Seventh Circuit Expands CFTC Reach, Targeting Unregistered Crypto Promoters

Wellermen Image Seventh Circuit Hands CFTC Fresh Power Over Crypto Fraud

The Seventh Circuit just gave the CFTC a decisive win in its fight against unregistered crypto promoters, ruling that even informal, unregistered advice on digital assets can trigger federal commodities jurisdiction. The decision tightens the net around DeFi influencers and token sellers who claim their activity falls outside traditional oversight.

James Donelson ran an online operation promising outsized returns from forex and crypto trading signals. The CFTC sued, alleging he operated without registration and made false performance claims. A district court granted summary judgment; Donelson appealed, arguing his crypto tips were neither futures nor commodities and therefore beyond CFTC reach. The three-judge panel rejected that view, holding that any transaction tied to a commodity—including digital assets used as the basis for trading advice—falls under the agency’s anti-fraud authority regardless of registration status.

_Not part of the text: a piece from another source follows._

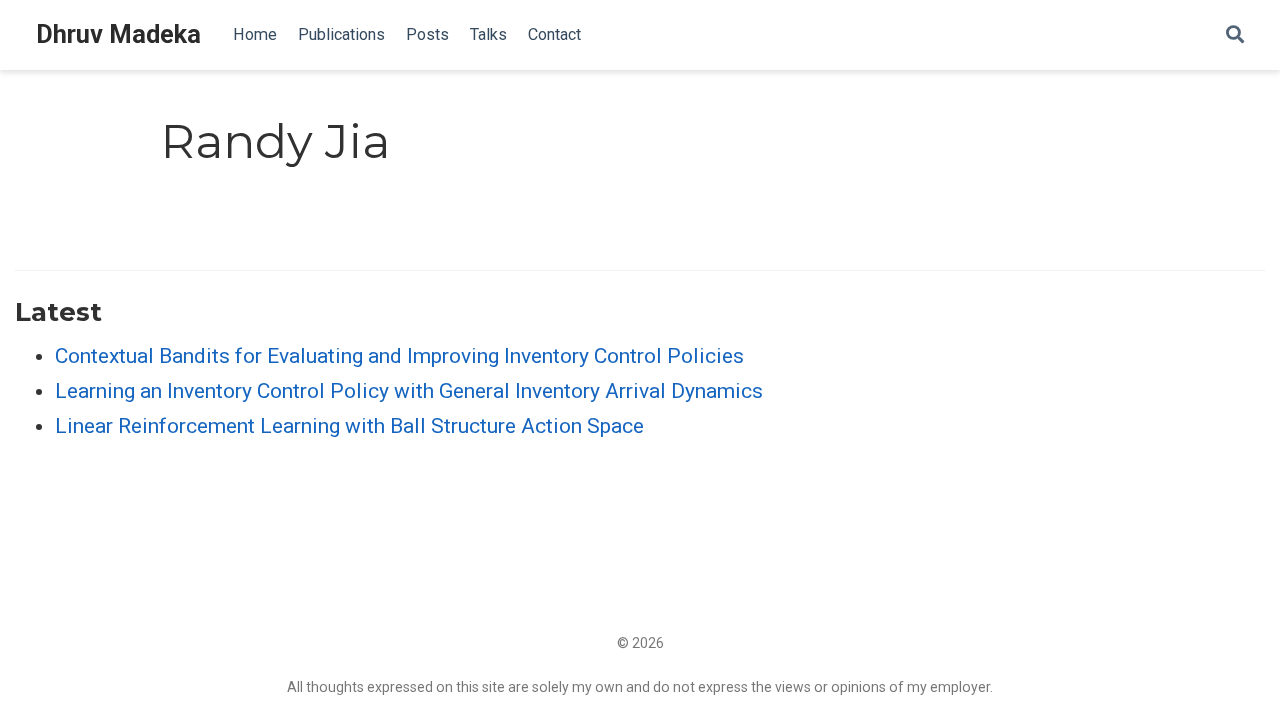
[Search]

Judges agreed with the CFTC that Donelson’s conduct involved both off-exchange retail forex and crypto-linked advice, satisfying the “in connection with” language of the Commodity Exchange Act. The court brushed aside Donelson’s attempt to carve crypto out of the definition of commodity, noting Congress’s broad statutory language and recent enforcement trends. Donelson now faces civil penalties and restitution orders, while similar promoters lose a key line of defense.

The ruling makes explicit that the CFTC does not need a formal futures contract to police deceptive crypto promotions; merely offering trading ideas tied to a digital asset is enough. This lowers the agency’s evidentiary bar and shifts risk onto any influencer, signal seller, or DeFi platform that monetizes market calls.

Exchanges and token projects can expect faster CFTC subpoenas, higher compliance costs, and tighter legal review of marketing language. DeFi protocols offering leveraged trading or yield strategies tied to volatile tokens now sit squarely in the agency’s crosshairs, raising the odds of enforcement even without registered futures. Traders who follow paid signals should assume counterparties face greater regulatory exposure and potential service shutdowns.

The decision signals that crypto’s “gray zone” for unregistered advice is shrinking fast; operators who wait for clearer rules may find the window already closed.